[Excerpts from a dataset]
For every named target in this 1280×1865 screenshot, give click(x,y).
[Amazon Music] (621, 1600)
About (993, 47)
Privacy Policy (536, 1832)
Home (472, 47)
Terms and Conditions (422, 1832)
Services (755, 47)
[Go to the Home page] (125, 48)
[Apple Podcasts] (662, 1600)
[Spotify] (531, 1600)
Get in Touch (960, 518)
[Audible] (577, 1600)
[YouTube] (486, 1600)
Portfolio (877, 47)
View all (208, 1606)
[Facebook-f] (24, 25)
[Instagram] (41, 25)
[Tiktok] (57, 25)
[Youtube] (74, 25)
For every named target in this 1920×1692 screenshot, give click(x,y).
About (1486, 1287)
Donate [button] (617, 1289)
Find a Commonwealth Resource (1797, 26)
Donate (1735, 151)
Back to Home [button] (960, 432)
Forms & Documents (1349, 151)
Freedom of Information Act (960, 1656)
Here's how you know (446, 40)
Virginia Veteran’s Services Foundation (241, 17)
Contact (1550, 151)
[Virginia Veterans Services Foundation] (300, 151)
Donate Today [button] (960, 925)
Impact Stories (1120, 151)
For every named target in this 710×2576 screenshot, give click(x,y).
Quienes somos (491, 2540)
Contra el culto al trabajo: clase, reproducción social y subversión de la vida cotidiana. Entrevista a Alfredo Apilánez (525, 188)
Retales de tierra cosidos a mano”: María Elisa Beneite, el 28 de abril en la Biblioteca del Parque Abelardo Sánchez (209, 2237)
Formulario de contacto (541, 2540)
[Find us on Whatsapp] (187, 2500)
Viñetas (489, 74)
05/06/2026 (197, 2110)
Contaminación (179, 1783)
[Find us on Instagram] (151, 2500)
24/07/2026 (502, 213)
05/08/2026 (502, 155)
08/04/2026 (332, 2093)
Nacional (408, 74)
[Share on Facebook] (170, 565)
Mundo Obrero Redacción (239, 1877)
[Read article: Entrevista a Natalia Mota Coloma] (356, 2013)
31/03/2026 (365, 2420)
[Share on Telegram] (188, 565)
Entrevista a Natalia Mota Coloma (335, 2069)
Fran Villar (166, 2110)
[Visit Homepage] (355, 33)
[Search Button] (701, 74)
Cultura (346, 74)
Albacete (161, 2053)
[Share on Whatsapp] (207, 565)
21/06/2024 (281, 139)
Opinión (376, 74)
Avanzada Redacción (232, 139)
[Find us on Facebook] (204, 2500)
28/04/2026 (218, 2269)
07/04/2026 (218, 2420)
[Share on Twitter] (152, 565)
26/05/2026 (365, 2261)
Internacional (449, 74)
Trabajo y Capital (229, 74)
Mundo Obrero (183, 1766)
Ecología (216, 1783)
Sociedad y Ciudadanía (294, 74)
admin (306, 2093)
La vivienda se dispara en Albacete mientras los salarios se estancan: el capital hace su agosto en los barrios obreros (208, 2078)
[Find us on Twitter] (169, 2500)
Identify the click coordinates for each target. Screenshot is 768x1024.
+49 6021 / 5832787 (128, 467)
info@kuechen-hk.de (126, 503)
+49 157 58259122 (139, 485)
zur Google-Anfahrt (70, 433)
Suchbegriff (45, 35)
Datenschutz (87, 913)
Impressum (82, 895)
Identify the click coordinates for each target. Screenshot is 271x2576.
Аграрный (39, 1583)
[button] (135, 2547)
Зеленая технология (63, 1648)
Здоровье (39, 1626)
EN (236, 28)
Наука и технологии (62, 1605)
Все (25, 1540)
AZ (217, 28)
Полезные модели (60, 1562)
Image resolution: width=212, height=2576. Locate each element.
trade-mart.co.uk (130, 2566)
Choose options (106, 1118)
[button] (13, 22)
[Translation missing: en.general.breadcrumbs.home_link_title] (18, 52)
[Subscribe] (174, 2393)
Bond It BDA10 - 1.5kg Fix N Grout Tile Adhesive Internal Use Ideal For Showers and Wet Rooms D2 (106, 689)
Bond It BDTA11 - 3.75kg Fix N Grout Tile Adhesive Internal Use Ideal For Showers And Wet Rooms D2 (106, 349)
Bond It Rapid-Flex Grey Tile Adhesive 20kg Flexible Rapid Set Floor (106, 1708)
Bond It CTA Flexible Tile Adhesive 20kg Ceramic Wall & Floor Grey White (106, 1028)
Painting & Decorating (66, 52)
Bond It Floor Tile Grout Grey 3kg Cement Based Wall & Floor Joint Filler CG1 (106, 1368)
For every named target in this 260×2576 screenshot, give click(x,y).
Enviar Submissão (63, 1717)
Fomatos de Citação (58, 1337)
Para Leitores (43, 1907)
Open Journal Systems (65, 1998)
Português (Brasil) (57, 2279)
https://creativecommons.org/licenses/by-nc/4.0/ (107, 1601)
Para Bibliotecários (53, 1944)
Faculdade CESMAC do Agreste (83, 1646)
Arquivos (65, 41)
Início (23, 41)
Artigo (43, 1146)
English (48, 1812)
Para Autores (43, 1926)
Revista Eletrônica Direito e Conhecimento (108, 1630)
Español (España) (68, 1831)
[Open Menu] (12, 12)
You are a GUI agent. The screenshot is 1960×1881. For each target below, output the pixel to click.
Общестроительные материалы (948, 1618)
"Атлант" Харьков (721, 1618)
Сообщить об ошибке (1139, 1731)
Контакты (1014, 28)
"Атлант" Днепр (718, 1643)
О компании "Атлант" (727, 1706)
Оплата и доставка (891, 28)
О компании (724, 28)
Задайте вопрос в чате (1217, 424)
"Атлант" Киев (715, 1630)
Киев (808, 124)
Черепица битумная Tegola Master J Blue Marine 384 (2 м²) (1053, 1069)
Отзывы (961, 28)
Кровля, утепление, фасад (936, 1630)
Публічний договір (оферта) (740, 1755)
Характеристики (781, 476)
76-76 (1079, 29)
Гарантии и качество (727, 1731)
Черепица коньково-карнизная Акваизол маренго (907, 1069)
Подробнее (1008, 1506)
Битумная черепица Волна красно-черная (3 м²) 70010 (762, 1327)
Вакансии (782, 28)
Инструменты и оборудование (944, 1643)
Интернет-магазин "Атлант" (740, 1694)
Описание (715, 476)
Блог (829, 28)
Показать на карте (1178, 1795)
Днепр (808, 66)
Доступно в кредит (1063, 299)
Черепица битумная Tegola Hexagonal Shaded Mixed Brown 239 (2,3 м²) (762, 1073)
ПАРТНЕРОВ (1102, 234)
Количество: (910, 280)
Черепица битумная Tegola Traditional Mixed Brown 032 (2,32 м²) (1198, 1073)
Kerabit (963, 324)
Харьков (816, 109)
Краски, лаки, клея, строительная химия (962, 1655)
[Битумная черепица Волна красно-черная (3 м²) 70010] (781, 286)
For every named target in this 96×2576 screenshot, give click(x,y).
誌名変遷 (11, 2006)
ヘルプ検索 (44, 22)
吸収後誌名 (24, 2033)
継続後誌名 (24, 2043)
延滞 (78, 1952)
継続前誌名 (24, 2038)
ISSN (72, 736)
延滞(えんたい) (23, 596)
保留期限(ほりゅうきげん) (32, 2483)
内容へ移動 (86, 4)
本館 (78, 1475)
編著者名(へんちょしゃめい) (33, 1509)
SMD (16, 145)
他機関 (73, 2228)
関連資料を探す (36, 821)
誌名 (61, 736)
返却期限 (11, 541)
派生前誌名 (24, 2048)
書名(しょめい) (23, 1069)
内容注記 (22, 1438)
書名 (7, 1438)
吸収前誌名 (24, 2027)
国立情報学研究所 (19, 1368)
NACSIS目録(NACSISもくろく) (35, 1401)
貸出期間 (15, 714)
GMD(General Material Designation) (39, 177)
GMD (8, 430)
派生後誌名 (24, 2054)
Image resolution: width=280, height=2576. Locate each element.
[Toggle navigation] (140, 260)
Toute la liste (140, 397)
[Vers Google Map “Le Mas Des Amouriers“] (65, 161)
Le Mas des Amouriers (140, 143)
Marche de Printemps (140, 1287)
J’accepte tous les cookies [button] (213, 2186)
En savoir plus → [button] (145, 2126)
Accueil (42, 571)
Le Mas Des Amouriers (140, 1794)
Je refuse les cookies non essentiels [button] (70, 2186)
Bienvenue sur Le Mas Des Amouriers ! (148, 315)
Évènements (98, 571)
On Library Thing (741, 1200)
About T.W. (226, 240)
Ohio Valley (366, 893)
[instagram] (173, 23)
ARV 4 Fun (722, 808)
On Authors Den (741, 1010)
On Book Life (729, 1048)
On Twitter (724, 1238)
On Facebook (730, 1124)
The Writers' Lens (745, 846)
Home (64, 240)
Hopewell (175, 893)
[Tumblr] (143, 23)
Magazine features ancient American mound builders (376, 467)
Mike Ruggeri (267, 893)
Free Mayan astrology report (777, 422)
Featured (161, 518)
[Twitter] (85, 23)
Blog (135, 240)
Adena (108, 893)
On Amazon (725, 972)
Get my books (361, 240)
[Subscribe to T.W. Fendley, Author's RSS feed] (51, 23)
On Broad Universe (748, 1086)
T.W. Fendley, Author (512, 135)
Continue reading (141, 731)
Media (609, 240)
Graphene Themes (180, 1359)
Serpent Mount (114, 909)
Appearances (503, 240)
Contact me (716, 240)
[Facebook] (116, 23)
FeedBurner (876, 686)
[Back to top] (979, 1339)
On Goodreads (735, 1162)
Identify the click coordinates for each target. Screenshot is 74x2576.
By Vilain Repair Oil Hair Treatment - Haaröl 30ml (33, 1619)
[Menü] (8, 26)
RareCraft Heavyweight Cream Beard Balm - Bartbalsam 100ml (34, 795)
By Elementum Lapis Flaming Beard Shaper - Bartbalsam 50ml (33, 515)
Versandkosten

> What is expected:
Lines from the one containing "[Toggle navigation] (140, 260)" through the last line of the records, both included, are the only ones to print, each exactly as it is.

> Solution to this exercise:
[Toggle navigation] (140, 260)
Toute la liste (140, 397)
[Vers Google Map “Le Mas Des Amouriers“] (65, 161)
Le Mas des Amouriers (140, 143)
Marche de Printemps (140, 1287)
J’accepte tous les cookies [button] (213, 2186)
En savoir plus → [button] (145, 2126)
Accueil (42, 571)
Le Mas Des Amouriers (140, 1794)
Je refuse les cookies non essentiels [button] (70, 2186)
Bienvenue sur Le Mas Des Amouriers ! (148, 315)
Évènements (98, 571)
On Library Thing (741, 1200)
About T.W. (226, 240)
Ohio Valley (366, 893)
[instagram] (173, 23)
ARV 4 Fun (722, 808)
On Authors Den (741, 1010)
On Book Life (729, 1048)
On Twitter (724, 1238)
On Facebook (730, 1124)
The Writers' Lens (745, 846)
Home (64, 240)
Hopewell (175, 893)
[Tumblr] (143, 23)
Magazine features ancient American mound builders (376, 467)
Mike Ruggeri (267, 893)
Free Mayan astrology report (777, 422)
Featured (161, 518)
[Twitter] (85, 23)
Blog (135, 240)
Adena (108, 893)
On Amazon (725, 972)
Get my books (361, 240)
[Subscribe to T.W. Fendley, Author's RSS feed] (51, 23)
On Broad Universe (748, 1086)
T.W. Fendley, Author (512, 135)
Continue reading (141, 731)
Media (609, 240)
Graphene Themes (180, 1359)
Serpent Mount (114, 909)
Appearances (503, 240)
Contact me (716, 240)
[Facebook] (116, 23)
FeedBurner (876, 686)
[Back to top] (979, 1339)
On Goodreads (735, 1162)
Identify the click coordinates for each target. Screenshot is 74x2576.
By Vilain Repair Oil Hair Treatment - Haaröl 30ml (33, 1619)
[Menü] (8, 26)
RareCraft Heavyweight Cream Beard Balm - Bartbalsam 100ml (34, 795)
By Elementum Lapis Flaming Beard Shaper - Bartbalsam 50ml (33, 515)
Versandkosten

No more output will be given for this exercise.